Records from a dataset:
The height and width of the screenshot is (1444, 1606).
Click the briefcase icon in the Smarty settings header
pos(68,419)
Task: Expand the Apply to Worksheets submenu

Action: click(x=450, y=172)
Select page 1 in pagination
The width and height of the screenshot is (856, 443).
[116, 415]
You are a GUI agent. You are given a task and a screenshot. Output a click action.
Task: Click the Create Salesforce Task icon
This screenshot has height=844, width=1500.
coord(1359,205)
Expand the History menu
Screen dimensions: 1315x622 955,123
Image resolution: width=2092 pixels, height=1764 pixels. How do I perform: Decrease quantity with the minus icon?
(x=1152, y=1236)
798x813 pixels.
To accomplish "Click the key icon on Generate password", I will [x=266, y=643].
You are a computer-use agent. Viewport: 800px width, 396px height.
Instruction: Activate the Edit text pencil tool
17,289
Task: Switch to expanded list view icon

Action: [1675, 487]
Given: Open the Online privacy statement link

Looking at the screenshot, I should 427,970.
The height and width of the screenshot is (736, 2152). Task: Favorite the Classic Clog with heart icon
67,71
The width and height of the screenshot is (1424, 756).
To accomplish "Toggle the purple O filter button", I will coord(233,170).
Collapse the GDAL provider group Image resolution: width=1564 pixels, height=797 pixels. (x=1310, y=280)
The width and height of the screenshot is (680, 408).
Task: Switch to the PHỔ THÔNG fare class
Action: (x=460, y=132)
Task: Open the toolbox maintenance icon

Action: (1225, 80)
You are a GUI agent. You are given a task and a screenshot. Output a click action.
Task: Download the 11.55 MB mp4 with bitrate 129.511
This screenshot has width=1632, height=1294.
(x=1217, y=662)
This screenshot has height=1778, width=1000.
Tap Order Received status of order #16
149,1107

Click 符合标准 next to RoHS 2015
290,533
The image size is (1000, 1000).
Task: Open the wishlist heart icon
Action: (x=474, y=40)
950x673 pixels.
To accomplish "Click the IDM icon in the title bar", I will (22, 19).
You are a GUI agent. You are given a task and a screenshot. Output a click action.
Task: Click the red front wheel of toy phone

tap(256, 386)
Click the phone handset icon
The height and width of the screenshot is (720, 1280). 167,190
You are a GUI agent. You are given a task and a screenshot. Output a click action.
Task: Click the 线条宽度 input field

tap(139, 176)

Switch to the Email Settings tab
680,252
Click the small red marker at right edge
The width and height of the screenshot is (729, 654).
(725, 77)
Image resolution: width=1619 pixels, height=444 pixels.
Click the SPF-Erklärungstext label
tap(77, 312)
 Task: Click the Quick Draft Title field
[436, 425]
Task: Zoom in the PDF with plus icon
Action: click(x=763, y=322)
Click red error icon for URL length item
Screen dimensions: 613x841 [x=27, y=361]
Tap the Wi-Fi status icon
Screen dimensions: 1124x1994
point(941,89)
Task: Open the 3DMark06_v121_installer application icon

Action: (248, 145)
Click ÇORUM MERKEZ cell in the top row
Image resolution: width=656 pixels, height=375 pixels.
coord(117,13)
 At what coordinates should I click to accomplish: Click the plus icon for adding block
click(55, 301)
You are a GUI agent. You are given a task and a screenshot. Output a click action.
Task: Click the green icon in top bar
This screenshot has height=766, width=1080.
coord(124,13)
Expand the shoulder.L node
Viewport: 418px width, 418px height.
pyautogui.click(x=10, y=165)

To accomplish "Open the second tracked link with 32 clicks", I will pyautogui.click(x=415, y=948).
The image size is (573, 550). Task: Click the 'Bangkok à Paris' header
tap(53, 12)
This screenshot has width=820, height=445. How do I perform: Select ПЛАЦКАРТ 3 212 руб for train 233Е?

## PROBLEM TO SOLVE
Lines from the one containing "Viewport: 418px width, 418px height." through the last line of the records, restated word for word: that is the whole response.

## RESULT
Viewport: 418px width, 418px height.
pyautogui.click(x=10, y=165)

To accomplish "Open the second tracked link with 32 clicks", I will pyautogui.click(x=415, y=948).
The image size is (573, 550). Task: Click the 'Bangkok à Paris' header
tap(53, 12)
This screenshot has width=820, height=445. How do I perform: Select ПЛАЦКАРТ 3 212 руб for train 233Е?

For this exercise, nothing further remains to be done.